For years, enterprise software buyers had a workable threat: cut seats, run a competitive process, or replace the application with something narrower and cheaper. Generative AI is weakening that threat because the product being purchased is no longer just an application.

The new bundle contains models, governed company data, identity, permissions, workflow orchestration and the system where employees already do their work. Forrester’s read of the latest earnings cycle is blunt: AI and platform adoption are shifting negotiating power toward vendors Forrester. A review spanning more than 25 software earnings calls found executives repeatedly tying AI to monetization, packaging and expansion Q1 2026 SaaS Earnings Review, meaning buyers are hearing the same pitch across an entire procurement calendar rather than from one overeager account executive. You can see where this is going.

Cheap models; expensive context.

An enterprise agent does not become useful when it can write a decent paragraph; it becomes useful when it can read the customer record, check entitlements, retrieve the correct contract, obtain approval and modify the billing system without exposing payroll data to the intern who asked the original question. What controls that chain? Usually the incumbent vendor, because it already owns the permissions, metadata and workflow hooks.

That is the reversal. SaaS buyers spent the last cycle decomposing suites into best-of-breed tools, then using overlapping products as bargaining chips during renewals. AI rewards recombination: the more data and workflows a vendor can put behind one policy layer (and one consumption meter), the more valuable its agent appears.

Oracle’s latest fiscal-year release reported fourth-quarter GAAP earnings per share of $1.45, up 21%, while adjusted earnings per share reached $2.111, up 24% Oracle FY2026 Results, meaning shareholders received a considerably fatter slice from each share while customers were being pushed toward broader cloud commitments. Salesforce, meanwhile, said it had closed more than 4,000 paid Agentforce deals by its fiscal first-quarter report Salesforce Q1 FY2026 Results, meaning the sales motion had already moved beyond innovation-lab demos into thousands of procurement decisions.

Credit where it’s due—this part was well built.
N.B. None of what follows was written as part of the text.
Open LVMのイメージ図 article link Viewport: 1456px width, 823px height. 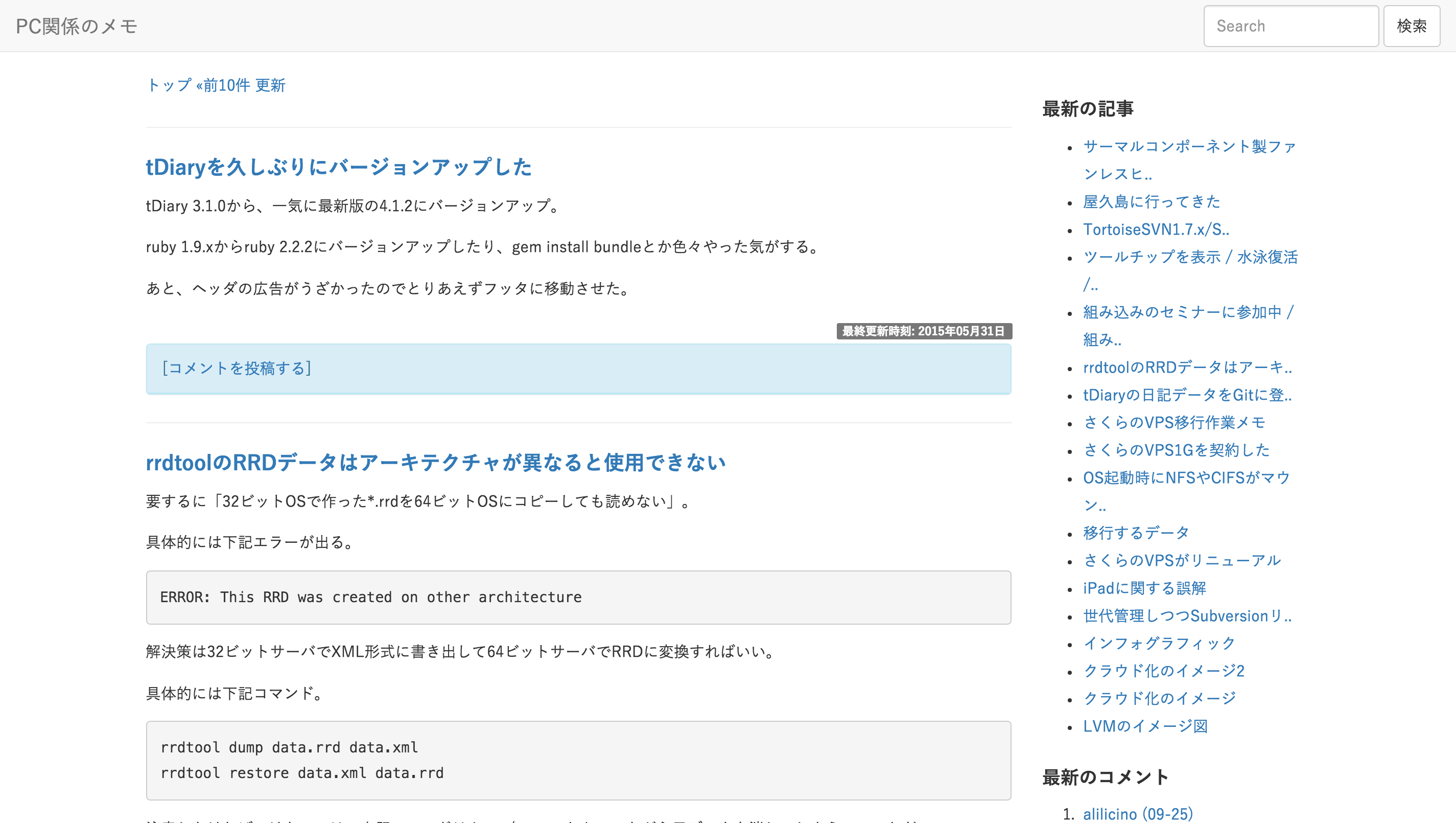[x=1145, y=726]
The model itself is becoming the least defensible layer. Stanford found that inference costs for systems performing at roughly GPT-3.5 capability fell more than 280-fold over the measured period Stanford AI Index, meaning a model task once priced like a hotel room moved toward vending-machine economics. Vendors know this, which is why their earnings scripts linger on data clouds, agent platforms, governance and industry workflows rather than the underlying model weights.

Yet cheaper intelligence does not guarantee cheaper software. Microsoft lists Microsoft 365 Copilot at $30 per user per month Microsoft 365 Copilot Pricing, meaning a broad deployment can become a standalone software budget rather than a casual add-on. Salesforce has also marketed Agentforce around metered consumption, including conversation- and credit-based pricing Salesforce Agentforce Pricing, meaning the support leader no longer buys only seats; she pays as the machine performs work.

A tidy little tollbooth.

For investors, the important distinction is between AI attachment and AI dependency. An attached product can be removed at renewal; a dependency is wired into approvals, customer service and financial operations, where replacement carries migration risk and the possibility that an automated process will quietly do the wrong thing at machine speed. The latter supports higher contract values, lower churn and more credible expansion, though it also shifts cloud-compute expense onto vendors whose pricing may prove less clever than their demos.

But reported “AI ARR” deserves suspicion when the product was bundled into a suite renewal, discounted against shelfware or funded through expiring credits. Ask how much usage is production traffic, who absorbs inference costs, whether gross margin improves as models get cheaper, and whether customers can route workloads to another model without rebuilding policy and evaluation layers. Not great, if management cannot answer.

Buyers still have defenses. They can demand model portability, exportable audit logs, hard consumption caps and separation between orchestration logic and the vendor’s preferred inference service; the NIST AI Risk Management Framework offers a useful baseline for governance and measurement NIST AI RMF. This is a mistake if procurement treats those provisions as security boilerplate, because they are now economic rights disguised as technical clauses.

The next great software lock-in will not look like a database contract—it will look like an employee asking an agent to get something done.